*** Begin section ***

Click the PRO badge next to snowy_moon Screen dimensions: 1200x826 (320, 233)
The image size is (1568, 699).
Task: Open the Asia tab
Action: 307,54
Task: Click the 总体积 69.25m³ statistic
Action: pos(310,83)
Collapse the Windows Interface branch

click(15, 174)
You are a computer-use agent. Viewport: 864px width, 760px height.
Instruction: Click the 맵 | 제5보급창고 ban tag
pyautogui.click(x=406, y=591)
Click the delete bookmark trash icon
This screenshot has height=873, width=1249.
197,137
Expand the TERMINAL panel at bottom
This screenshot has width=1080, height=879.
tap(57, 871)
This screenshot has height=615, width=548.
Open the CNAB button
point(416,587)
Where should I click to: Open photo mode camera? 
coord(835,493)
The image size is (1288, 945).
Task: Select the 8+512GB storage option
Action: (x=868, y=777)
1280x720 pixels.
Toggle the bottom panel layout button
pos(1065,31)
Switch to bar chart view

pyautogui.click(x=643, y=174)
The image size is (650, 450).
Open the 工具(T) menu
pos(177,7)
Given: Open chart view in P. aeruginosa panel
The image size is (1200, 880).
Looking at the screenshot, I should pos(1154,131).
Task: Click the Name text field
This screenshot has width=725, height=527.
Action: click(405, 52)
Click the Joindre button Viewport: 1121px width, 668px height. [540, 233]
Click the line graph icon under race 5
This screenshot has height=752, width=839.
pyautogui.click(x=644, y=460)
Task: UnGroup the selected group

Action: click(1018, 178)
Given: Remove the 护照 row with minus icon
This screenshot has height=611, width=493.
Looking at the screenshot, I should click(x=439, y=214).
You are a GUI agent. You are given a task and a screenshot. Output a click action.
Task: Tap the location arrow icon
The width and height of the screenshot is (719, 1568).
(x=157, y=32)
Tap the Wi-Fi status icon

*** End section ***

◆ PROBLEM:
Your response should consist of the whole listing, repeated exactly.

◆ YOUR RESPONSE:
Click the PRO badge next to snowy_moon Screen dimensions: 1200x826 (320, 233)
The image size is (1568, 699).
Task: Open the Asia tab
Action: 307,54
Task: Click the 总体积 69.25m³ statistic
Action: pos(310,83)
Collapse the Windows Interface branch

click(15, 174)
You are a computer-use agent. Viewport: 864px width, 760px height.
Instruction: Click the 맵 | 제5보급창고 ban tag
pyautogui.click(x=406, y=591)
Click the delete bookmark trash icon
This screenshot has height=873, width=1249.
197,137
Expand the TERMINAL panel at bottom
This screenshot has width=1080, height=879.
tap(57, 871)
This screenshot has height=615, width=548.
Open the CNAB button
point(416,587)
Where should I click to: Open photo mode camera? 
coord(835,493)
The image size is (1288, 945).
Task: Select the 8+512GB storage option
Action: (x=868, y=777)
1280x720 pixels.
Toggle the bottom panel layout button
pos(1065,31)
Switch to bar chart view

pyautogui.click(x=643, y=174)
The image size is (650, 450).
Open the 工具(T) menu
pos(177,7)
Given: Open chart view in P. aeruginosa panel
The image size is (1200, 880).
Looking at the screenshot, I should pos(1154,131).
Task: Click the Name text field
This screenshot has width=725, height=527.
Action: click(405, 52)
Click the Joindre button Viewport: 1121px width, 668px height. [540, 233]
Click the line graph icon under race 5
This screenshot has height=752, width=839.
pyautogui.click(x=644, y=460)
Task: UnGroup the selected group

Action: click(1018, 178)
Given: Remove the 护照 row with minus icon
This screenshot has height=611, width=493.
Looking at the screenshot, I should click(x=439, y=214).
You are a GUI agent. You are given a task and a screenshot. Output a click action.
Task: Tap the location arrow icon
The width and height of the screenshot is (719, 1568).
(x=157, y=32)
Tap the Wi-Fi status icon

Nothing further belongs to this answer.